ReCirc: prediction of circRNA expression and function through probe reannotation of non-circRNA microarrays†
Abstract
Growing evidence shows that circular RNAs (circRNAs) play important roles in physiological and pathological processes, but our knowledge about the function of circRNAs in diseases is still limited. CircRNA functions are closely related to their expression levels. We developed a probe reannotating program named ReCirc, which is based on sequence alignment between microarray probes and circRNAs, to reannotate circRNAs from non-circRNA microarrays (any microarray that was not designed to profile circRNAs) with microarray probe sequences that were aligned to the body and back-spliced junction sequences of circRNAs to identify circRNAs. Through ReCirc, we obtained 39 818 reannotated probe set-circRNA pairs, which involved 5388 circRNAs, from an Affymetrix human exon array.
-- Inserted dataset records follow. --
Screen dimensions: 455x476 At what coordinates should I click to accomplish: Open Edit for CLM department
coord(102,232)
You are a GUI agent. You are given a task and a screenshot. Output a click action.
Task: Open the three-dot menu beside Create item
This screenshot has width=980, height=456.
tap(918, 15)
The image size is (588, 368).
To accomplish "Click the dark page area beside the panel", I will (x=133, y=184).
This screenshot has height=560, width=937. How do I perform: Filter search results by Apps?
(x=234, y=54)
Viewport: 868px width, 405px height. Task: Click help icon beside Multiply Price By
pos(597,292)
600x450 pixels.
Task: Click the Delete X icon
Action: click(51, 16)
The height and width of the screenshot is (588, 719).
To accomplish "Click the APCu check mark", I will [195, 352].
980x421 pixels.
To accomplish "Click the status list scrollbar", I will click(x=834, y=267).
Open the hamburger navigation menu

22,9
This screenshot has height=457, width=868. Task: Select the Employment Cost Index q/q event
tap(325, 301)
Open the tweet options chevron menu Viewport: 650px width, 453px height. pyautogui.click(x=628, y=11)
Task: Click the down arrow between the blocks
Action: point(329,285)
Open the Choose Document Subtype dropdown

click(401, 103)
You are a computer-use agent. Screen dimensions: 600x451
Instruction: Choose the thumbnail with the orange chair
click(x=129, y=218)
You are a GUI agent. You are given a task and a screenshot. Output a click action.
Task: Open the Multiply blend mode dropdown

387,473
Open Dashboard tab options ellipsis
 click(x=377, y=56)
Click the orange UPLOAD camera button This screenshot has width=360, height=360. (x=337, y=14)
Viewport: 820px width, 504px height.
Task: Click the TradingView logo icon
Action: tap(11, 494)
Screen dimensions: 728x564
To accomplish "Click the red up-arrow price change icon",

We evaluated our method by comparing circRNAs obtained by us with golden standard RNase R-resistant (RNase R+) circRNAs, predicted by an RNA-seq-based method find_circ, in the HeLa cell line. The results showed that ReCirc circRNAs, especially those with higher expression level, were partially present in RNase R+ data. In addition to RNA-seq, a circRNA microarray, such as the Agilent-069978 Arraystar Human CircRNA microarray, was also applied to predict and profile circRNAs. Thus, we compared the circRNA profile obtained from ReCirc with that from the circRNA microarray. The results showed that circRNA expression is similar between ReCirc and circRNA microarray in samples from the same tissue. We also evaluated ReCirc, by comparing ReCirc with the find_circ program, in their abilities to compute circRNA expression variation in multiple cell lines and performed molecular verification in the HeLaS3 cell line for those circRNAs that got good performance. As a result, 5 of the 9 randomly selected circRNAs were successfully verified. Functional analysis of identified circRNAs in 4 different cancers indicated that circRNAs may be crucial biomarkers for cancer diagnosis and prognosis. Thus, ReCirc allows us to identify circRNAs from any non-circRNA microarray, and to back-annotate old microarray data from public data sets, which would facilitate re-utilization of the wealth of microarray data sets, to enable the characterization of circRNAs in tissues and cell lines. Here we state that our method is designed only for microarrays and cannot be used for RNAseq data.